**SOURCE INFORMATION**
# # # # #
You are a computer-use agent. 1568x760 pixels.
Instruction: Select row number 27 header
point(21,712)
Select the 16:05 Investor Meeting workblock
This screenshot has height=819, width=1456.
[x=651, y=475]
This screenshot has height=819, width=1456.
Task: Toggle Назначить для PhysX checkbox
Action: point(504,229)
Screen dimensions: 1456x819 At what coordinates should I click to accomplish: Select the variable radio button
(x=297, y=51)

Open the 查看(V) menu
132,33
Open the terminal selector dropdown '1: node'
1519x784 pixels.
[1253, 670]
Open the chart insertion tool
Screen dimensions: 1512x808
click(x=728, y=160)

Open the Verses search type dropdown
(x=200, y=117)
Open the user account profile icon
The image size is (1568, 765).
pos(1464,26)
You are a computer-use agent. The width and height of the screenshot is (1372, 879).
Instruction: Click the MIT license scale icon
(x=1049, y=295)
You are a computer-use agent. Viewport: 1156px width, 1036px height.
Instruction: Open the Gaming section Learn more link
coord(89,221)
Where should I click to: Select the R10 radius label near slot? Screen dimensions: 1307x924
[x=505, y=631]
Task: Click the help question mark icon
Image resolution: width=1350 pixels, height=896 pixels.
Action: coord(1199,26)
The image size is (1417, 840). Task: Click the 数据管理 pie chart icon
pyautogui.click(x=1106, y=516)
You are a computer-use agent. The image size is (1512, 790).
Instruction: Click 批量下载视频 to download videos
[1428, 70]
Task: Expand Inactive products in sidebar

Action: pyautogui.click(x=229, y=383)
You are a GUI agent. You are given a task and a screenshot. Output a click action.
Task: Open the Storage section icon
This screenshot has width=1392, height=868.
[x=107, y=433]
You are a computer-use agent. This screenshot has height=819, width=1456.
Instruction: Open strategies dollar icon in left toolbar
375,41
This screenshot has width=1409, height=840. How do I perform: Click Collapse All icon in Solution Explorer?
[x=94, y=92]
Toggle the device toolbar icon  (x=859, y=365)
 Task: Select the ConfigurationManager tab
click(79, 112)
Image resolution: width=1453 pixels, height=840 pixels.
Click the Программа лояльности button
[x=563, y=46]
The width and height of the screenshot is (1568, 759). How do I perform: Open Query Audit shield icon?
# # # # #
**PROBLEM STATEMENT**
In the listing above, find every line with the word "agent" and copy it.

**RESPONSE**
You are a computer-use agent. 1568x760 pixels.
You are a computer-use agent. The width and height of the screenshot is (1372, 879).
You are a computer-use agent. Viewport: 1156px width, 1036px height.
You are a computer-use agent. The image size is (1512, 790).
You are a GUI agent. You are given a task and a screenshot. Output a click action.
You are a computer-use agent. This screenshot has height=819, width=1456.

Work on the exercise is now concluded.